ASSIGNMENT — Pictures do not belong in your copy. Repeat all the other data exactly.

DATA EXTRACTS —
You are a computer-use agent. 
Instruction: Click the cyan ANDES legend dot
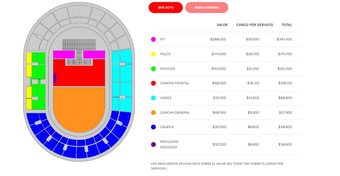click(x=153, y=98)
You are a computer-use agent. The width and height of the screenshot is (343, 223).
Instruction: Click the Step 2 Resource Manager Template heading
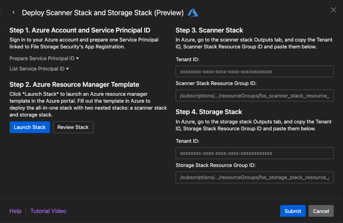pyautogui.click(x=74, y=84)
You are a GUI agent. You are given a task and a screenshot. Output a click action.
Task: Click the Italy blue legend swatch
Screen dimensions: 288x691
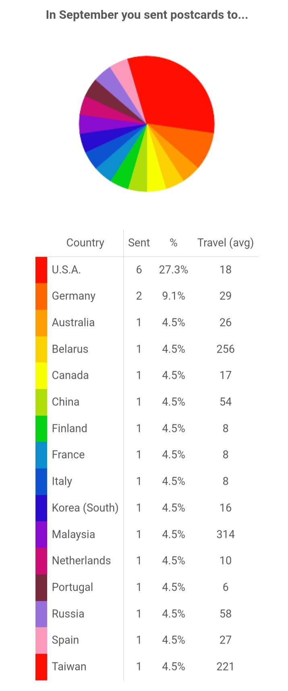(x=41, y=481)
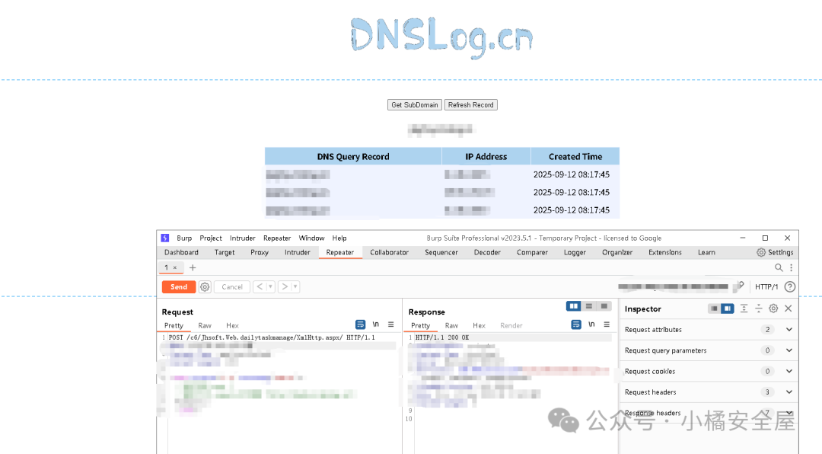Toggle line wrap in the Request pane
This screenshot has width=822, height=454.
(361, 325)
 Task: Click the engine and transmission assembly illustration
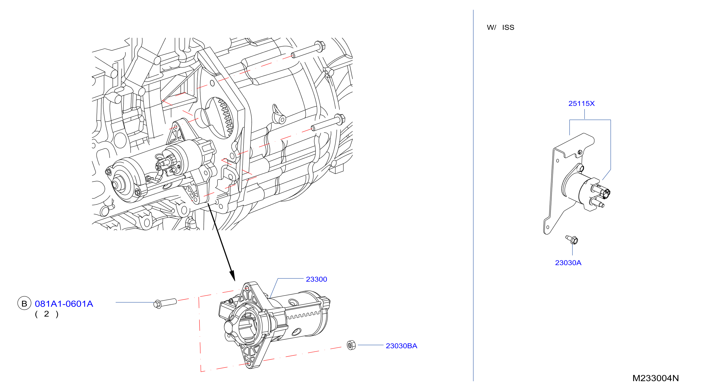coord(222,134)
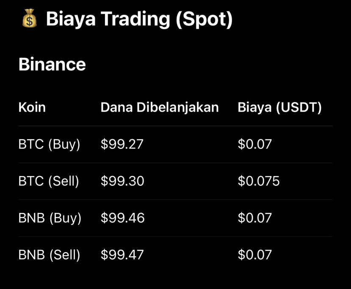Select the BTC (Buy) row label
351x289 pixels.
click(49, 144)
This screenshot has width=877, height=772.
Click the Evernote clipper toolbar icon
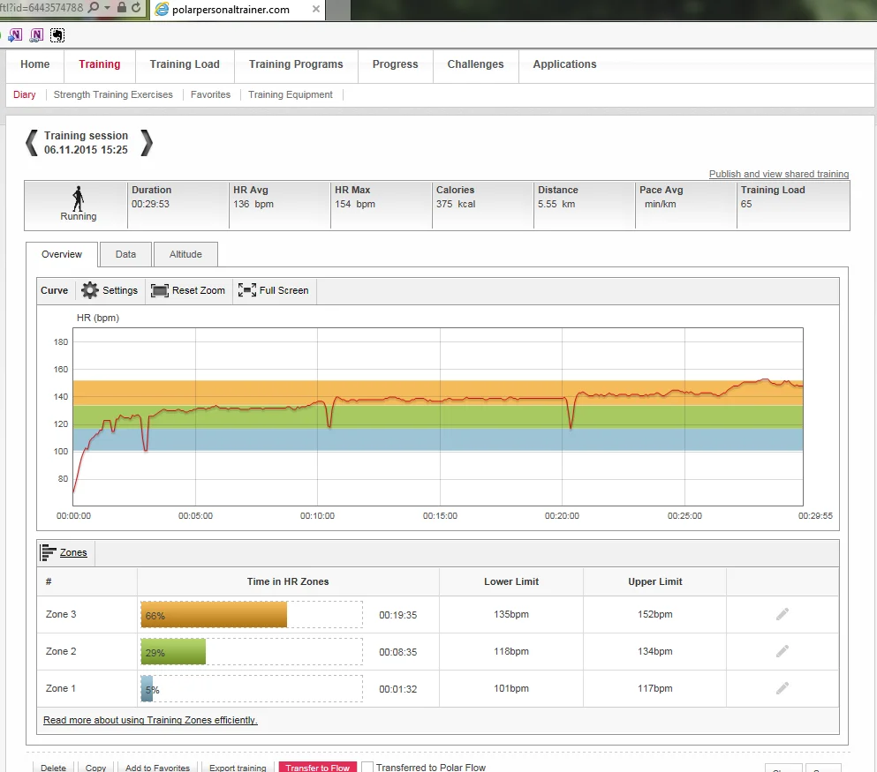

RESPONSE BOX —
You are a computer-use agent. 
Instruction: Click the cyan ANDES legend dot
click(x=153, y=98)
You are a computer-use agent. The width and height of the screenshot is (343, 223).
Instruction: Click the Step 2 Resource Manager Template heading
pyautogui.click(x=74, y=84)
You are a GUI agent. You are given a task and a screenshot. Output a click action.
Task: Click the Italy blue legend swatch
Screen dimensions: 288x691
(x=41, y=481)
Toggle line wrap in the Request pane
This screenshot has width=822, height=454.
(361, 325)
 Task: Click the engine and transmission assembly illustration
coord(222,134)
Select the BTC (Buy) row label
351x289 pixels.
click(49, 144)
This screenshot has width=877, height=772.
Click the Evernote clipper toolbar icon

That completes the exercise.